Reflections on two weeks in Myanmar/ Burma

Of all the countries we have visited, I was probably the most excited and intrigued about Myanmar (or Burma, if you prefer). A relatively recent addition to the Southeast Asia tourist trail, the people we met who had visited all had the same reaction – a little smile and a far away gaze as they privately relived their visit for a moment or two. “Ah yes, Myanmar, it’s magical/wonderful” they’d sigh happily, but without offering much more detail.

Consequentially, I didn’t have that many expectations for our two weeks in Myanmar, other than that it would be quite different to any other country we’d been to.

I was right on that part; Myanmar is quite unlike anywhere I’ve ever been before. On the other hand, things are changing fast, and it offers a blend of old and new that is quite bewitching. Men in longhis sit chewing betel nut – hocking up blood-red spittle onto the pavement for you to dodge – in front of mobile phone shops which are starting to spring up now the cost of a SIM card has dropped from a previous high of $1,500. Young men in skinny jeans hang out in groups at the entrances to stunning ancient pagodas. The contrasts make for an entrancing, endlessly photogenic country and I had a whale of a time trying to capture everything we experienced.

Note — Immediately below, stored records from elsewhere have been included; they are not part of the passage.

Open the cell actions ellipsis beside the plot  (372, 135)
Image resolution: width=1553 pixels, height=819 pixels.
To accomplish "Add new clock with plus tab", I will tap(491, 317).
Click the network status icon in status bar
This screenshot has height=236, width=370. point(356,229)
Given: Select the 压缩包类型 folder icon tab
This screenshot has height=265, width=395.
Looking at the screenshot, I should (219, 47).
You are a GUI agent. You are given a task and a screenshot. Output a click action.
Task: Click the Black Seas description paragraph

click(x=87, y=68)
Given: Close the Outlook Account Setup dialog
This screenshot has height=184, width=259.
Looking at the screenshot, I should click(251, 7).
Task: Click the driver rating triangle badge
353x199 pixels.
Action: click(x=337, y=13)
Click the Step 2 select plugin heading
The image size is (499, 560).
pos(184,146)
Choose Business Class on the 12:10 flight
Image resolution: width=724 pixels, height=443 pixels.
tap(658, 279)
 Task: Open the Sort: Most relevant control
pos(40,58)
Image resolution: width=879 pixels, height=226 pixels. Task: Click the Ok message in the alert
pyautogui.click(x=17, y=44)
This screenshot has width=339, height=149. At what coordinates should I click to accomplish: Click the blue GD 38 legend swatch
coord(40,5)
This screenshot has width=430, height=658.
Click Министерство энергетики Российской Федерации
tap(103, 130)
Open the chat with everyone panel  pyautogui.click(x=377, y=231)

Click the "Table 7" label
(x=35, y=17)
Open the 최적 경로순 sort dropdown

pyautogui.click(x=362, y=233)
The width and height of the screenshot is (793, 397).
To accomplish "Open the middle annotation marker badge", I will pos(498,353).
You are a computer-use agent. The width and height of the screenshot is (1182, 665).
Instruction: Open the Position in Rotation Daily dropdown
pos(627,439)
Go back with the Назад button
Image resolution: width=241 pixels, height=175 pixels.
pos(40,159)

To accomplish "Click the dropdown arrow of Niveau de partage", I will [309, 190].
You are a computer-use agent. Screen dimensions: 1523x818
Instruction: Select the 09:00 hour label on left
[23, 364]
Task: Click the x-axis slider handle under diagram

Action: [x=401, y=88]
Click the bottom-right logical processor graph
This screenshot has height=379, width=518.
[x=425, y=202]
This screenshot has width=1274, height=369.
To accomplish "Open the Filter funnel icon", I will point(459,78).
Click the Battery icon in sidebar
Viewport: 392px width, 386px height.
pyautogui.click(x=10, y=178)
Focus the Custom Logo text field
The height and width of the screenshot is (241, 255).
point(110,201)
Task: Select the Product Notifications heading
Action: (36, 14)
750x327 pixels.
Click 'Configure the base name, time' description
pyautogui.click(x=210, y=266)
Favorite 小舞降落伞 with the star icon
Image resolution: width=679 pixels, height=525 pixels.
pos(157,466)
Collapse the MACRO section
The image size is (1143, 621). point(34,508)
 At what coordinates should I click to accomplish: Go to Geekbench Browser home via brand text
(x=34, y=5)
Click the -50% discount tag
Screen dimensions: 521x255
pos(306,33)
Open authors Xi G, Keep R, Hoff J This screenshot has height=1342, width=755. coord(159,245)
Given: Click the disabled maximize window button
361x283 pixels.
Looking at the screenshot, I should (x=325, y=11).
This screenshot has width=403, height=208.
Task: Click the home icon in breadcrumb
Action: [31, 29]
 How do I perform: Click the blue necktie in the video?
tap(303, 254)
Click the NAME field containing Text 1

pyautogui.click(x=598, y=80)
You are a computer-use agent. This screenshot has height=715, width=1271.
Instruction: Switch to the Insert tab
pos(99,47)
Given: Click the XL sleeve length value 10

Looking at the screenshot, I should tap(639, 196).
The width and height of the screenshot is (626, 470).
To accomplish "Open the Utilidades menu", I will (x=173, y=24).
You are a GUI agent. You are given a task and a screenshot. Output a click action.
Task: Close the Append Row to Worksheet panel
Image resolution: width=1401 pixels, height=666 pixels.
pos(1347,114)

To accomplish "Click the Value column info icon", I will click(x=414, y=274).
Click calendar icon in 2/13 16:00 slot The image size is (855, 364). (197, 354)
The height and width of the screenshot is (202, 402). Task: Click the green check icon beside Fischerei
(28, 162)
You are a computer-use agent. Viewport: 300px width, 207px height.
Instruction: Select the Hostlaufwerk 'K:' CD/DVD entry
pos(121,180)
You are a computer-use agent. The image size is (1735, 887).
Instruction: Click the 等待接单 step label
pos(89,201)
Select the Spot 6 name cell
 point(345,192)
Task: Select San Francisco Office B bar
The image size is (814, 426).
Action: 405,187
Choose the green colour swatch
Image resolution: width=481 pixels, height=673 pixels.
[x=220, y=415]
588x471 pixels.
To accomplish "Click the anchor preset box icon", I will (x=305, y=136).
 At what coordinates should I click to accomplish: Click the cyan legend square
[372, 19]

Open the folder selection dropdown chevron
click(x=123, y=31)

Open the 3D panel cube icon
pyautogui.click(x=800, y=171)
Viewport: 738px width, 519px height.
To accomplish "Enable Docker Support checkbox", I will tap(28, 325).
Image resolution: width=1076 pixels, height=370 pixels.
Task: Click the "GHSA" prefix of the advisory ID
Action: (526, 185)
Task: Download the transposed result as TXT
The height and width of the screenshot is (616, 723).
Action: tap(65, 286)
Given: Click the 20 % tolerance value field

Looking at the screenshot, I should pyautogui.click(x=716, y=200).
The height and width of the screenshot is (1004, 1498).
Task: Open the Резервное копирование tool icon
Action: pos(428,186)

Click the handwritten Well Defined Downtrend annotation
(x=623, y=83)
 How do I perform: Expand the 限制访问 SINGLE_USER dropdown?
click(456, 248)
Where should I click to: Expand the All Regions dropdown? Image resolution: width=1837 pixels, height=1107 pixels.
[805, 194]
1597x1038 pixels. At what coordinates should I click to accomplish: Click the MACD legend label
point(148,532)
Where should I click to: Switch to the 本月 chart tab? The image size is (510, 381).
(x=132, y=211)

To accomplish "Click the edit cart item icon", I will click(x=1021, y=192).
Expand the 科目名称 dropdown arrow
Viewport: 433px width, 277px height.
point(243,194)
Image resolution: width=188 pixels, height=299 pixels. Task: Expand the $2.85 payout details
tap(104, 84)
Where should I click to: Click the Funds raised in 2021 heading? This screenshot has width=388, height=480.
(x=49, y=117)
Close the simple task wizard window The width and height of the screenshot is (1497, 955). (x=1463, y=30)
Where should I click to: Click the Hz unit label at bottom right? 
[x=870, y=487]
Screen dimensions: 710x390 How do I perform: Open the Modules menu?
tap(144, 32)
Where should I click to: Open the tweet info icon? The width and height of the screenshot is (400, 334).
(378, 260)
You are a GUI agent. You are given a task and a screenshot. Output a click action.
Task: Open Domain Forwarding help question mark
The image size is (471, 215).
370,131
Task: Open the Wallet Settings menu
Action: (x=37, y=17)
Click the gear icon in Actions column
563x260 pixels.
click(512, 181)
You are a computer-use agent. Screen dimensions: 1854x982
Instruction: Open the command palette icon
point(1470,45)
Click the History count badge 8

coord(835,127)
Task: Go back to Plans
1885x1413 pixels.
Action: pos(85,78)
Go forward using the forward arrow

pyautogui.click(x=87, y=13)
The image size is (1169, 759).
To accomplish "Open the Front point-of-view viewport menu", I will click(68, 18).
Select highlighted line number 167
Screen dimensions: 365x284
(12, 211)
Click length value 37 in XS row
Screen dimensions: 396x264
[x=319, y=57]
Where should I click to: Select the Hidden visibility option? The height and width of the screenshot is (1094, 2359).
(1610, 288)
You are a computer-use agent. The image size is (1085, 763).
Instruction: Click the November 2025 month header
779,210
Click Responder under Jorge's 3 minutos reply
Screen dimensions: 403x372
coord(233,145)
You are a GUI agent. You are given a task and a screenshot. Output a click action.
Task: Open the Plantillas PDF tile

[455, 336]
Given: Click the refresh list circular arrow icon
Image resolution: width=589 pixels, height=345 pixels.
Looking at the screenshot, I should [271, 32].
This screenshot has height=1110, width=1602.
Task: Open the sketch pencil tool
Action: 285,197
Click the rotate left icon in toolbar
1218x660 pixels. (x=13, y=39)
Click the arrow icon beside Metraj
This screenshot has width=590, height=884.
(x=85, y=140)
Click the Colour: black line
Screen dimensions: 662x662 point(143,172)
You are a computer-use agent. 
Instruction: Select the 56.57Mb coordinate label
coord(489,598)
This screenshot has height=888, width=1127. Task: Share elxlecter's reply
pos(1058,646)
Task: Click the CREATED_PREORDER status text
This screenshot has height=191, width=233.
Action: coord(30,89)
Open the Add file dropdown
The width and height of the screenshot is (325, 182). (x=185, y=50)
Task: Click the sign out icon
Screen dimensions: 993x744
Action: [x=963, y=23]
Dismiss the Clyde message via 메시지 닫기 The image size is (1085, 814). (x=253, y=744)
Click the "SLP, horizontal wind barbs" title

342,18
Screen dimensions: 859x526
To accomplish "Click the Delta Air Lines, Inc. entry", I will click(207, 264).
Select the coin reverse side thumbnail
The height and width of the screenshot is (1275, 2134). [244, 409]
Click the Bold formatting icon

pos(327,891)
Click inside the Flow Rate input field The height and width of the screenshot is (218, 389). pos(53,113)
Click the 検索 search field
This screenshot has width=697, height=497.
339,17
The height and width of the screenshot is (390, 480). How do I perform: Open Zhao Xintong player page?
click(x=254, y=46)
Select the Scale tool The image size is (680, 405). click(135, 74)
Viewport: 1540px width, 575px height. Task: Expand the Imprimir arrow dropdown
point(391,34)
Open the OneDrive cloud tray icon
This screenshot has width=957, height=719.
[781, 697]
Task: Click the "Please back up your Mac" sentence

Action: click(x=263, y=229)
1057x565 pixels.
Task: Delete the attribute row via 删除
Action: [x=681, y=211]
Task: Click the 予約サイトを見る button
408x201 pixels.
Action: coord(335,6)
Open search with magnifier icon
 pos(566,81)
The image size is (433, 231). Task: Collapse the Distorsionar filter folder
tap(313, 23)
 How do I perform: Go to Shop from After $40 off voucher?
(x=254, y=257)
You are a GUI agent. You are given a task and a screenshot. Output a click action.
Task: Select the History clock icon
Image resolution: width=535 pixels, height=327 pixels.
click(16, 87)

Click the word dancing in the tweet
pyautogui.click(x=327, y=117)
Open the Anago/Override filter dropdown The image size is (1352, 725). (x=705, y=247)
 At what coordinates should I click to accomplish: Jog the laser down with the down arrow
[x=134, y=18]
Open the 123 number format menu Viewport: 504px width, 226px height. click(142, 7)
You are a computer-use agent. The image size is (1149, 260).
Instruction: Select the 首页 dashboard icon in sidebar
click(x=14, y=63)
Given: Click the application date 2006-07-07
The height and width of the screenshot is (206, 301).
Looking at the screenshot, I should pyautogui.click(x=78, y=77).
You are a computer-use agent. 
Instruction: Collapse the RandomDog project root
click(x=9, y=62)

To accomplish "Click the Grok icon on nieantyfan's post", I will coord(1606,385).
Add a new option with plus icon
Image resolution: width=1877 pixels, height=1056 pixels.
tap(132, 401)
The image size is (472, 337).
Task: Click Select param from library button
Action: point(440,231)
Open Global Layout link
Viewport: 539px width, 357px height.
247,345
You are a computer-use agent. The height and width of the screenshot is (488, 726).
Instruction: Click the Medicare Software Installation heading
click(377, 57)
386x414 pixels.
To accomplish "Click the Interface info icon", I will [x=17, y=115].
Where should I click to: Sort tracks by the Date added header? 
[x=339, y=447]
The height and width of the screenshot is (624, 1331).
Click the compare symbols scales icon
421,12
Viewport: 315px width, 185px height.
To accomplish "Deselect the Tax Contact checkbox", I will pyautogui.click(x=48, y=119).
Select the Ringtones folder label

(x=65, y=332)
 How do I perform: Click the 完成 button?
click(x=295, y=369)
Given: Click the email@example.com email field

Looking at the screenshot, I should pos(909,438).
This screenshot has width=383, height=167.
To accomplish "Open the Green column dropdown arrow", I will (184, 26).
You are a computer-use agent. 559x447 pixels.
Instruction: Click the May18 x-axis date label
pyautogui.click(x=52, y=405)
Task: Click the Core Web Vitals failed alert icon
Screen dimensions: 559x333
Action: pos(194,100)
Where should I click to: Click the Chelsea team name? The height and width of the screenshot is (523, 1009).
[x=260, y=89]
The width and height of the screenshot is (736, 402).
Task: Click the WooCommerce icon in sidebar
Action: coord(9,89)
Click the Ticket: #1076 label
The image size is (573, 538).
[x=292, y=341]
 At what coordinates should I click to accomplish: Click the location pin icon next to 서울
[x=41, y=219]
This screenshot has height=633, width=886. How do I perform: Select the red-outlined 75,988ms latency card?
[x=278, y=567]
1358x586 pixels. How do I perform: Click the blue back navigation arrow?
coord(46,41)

If you are planning to visit Myanmar, or just want to see some truly inspiring photography, I highly recommend checking out the blog by Kristian Leven – an incredibly talented street photographer who visited shortly before we did.

Man in fishing boat at Inle Lake
Stunning scenery at Inle Lake

As stunning as Myanmar’s two biggest draws – Bagan and Inle Lake – are, I found the moments and places where we found ourselves that little bit further off the beaten track to be the most rewarding. At busier spots, we could see the impact tourism was starting to have – the appearance of a crowd of waiting tuk tuk drivers at the door of a bus, the kid selling postcards at the temples of Bagan are all marks of a population wising up to the cash that visitors bring in. We felt a responsibility – more so than anywhere else – to tread lightly and I hope we managed that.

Despite the rapid growth of the tourism industry, we didn’t have any negative experiences and – even on the rare occasions where we were being hustled for a dollar – were utterly charmed. For us, Myanmar’s biggest asset is the people living there. Everywhere we went folks were unfailingly kind, accommodating and welcoming. In Hsipaw I remember particularly, a lovely old man came up to us on the street and clasped our hands. “Welcome” he beamed at us “welcome”. It was all he could say in English (far better than our Burmese though!) but that one word went a long way, and pretty much sums up how I felt about our trip looking back on it now.

Another pleasant surprise for Myanmar was the cost. We’d set a budget of £22 (about $35) per person per day which I thought might be a little ambitious, but we came in bang on target. There is a myth that Myanmar is expensive, and whilst it certainly doesn’t offer the same value for money accommodation-wise as say, Thailand, it is entirely possible to explore the country comfortably on a relatively small budget.

There is, of course, a darker side to Myanmar which stems from the government. After a generation of an oppressive and brutal regime, mismanagement and nepotism, there seemed to be an element of optimism for the future as sanctions are eased and borders are cautiously opened. A taxi driver spoke excitedly about the forthcoming election in November; the idea that Aung San Suu Kyi would be blocked from taking her expected seat again seemed unthinkable to him. You didn’t have to look far to find the Lady (as she is known) – photographs of her looked down from most guesthouses and restaurants; we even stumbled across a branch of the NLD (National League for Democracy) in Hsipaw. I wish them the best of luck, and I hope before long Myanmar get the government they deserve, rather than the government they have.

NLD office on Hsipaw street during our two weeks in Myanmar
The NLD in Hsipaw

Whenever I look back on a country the acid test for me is “would I come back here?” and “would I recommend it to anyone else?”. The answer for Myanmar is absolutely – I would come back, and I’d recommend it to people who want a journey exploring a fascinating and welcoming but subtle, complex country. Myanmar isn’t in your face but I loved the fact it quietly revealed itself the more you explored. I hope I get an opportunity to visit again – I’d love to visit the southern beaches and remote north – and I hope I don’t have to wait for long to realise that ambition.

One Comment

  1. De'Jav said:

    That’s pretty cool that the best parts were off the beaten track which means a lot less tourism as well.